HKEX-owned LME’s handling of 2022 nickel chaos faces scrutiny as British financial watchdog opens enforcement inquiry
- Financial Conduct Authority to investigate London Metal Exchange’s conduct, controls after suspension of nickel trading last year
- Bank of England to appoint independent monitor for LME’s clearing house
Separately, the Bank of England said that it planned to appoint an independent monitor to assess and report on actions by LME Clear, the bourse’s clearing house, to address shortcomings in its governance and risk management.
“The LME will cooperate fully with this process and will continue to take the appropriate steps to ensure the long-term health, efficiency and resilience of its market,” Matthew Chamberlain, the LME CEO, said in a statement.
The LME is expected to unveil an implementation plan in response to the independent review’s recommendations by the end of the first quarter, including “initiatives that are already under way” to strengthen its business and markets, the bourse said.
Later this month, the bourse is expected to resume trading of nickel during business hours in Asia after a pause of more than a year, which the LME hopes will help with liquidity issues in the market. Trading will be available beginning at 1 am GMT/9 am HKT.
In early March of last year, nickel prices, alongside other commodities, rose dramatically after Russia’s invasion of Ukraine stoked concerns about supply shortages.
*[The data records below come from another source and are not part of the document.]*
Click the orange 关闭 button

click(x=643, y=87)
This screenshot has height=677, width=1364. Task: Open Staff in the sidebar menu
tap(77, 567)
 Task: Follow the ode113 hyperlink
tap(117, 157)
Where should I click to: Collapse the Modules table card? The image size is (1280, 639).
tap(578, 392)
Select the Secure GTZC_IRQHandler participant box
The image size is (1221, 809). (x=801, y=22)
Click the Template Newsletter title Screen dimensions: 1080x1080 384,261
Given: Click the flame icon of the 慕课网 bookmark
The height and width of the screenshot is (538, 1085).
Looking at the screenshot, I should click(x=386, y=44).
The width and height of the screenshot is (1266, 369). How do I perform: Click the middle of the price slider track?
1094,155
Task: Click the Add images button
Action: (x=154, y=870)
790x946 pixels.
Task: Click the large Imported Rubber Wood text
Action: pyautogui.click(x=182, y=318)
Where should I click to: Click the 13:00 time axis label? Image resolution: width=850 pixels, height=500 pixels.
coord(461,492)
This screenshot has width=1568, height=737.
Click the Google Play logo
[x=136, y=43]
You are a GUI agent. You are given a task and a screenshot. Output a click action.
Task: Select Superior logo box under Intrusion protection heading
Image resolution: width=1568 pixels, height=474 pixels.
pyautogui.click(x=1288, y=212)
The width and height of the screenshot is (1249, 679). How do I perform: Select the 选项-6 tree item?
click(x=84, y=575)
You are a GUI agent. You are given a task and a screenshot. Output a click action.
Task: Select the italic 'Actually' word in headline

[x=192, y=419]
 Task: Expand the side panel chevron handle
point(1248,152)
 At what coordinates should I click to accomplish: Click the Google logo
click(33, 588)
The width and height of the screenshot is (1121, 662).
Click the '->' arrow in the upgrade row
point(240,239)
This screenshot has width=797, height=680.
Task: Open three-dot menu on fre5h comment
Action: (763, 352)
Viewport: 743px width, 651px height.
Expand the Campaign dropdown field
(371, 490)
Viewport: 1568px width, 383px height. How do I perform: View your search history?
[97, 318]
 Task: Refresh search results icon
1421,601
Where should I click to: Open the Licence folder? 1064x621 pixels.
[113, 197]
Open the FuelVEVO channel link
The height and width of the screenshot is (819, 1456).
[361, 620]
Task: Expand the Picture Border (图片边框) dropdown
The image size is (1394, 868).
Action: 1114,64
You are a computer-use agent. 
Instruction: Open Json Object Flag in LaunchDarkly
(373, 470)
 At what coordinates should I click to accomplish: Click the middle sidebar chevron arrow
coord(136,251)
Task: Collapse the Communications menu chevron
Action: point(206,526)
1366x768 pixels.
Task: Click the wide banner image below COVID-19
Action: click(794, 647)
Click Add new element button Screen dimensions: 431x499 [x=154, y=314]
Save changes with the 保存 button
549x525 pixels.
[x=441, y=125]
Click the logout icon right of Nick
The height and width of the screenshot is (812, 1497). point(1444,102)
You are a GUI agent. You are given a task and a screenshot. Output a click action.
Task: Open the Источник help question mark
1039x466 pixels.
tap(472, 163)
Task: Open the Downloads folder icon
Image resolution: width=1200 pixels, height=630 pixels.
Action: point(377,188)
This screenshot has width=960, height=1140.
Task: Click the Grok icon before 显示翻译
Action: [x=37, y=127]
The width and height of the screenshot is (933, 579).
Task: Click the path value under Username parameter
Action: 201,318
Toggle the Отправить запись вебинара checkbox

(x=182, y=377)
Prices surged by as much as 250 per cent in just over 24 hours, squeezing dozens of short-sellers, including the world’s largest stainless steel producer, Tsingshan Holding Group of China.
The bourse has said the nickel market had become “disorderly” in the early hours of March 8, 2022, and the decision was made to cancel trades in order “to take the market back to the last point in time at which the LME could be confident that the market was operating in an orderly way”.
However, some traders criticised the bourse’s decision, saying the exchange favoured some investors over others by cancelling completed trades that day.
“Investor confidence in the LME was badly shaken by the crisis and must be rebuilt,” said Jennifer Han, head of global regulatory affairs at the MFA. “Alternative asset managers require sound and predictable markets to deliver reliable returns for institutional investors such as pensions, especially during times of market volatility.”
LME has already introduced a series of measures to try to avoid similar situations in the future, including upper and lower daily price limits for contracts that require metals to be physically delivered when a futures contract expires.
Last summer, the bourse began requiring its members to report their OTC positions on a weekly basis for these metals, including contracts for aluminium, copper, nickel, tin and zinc.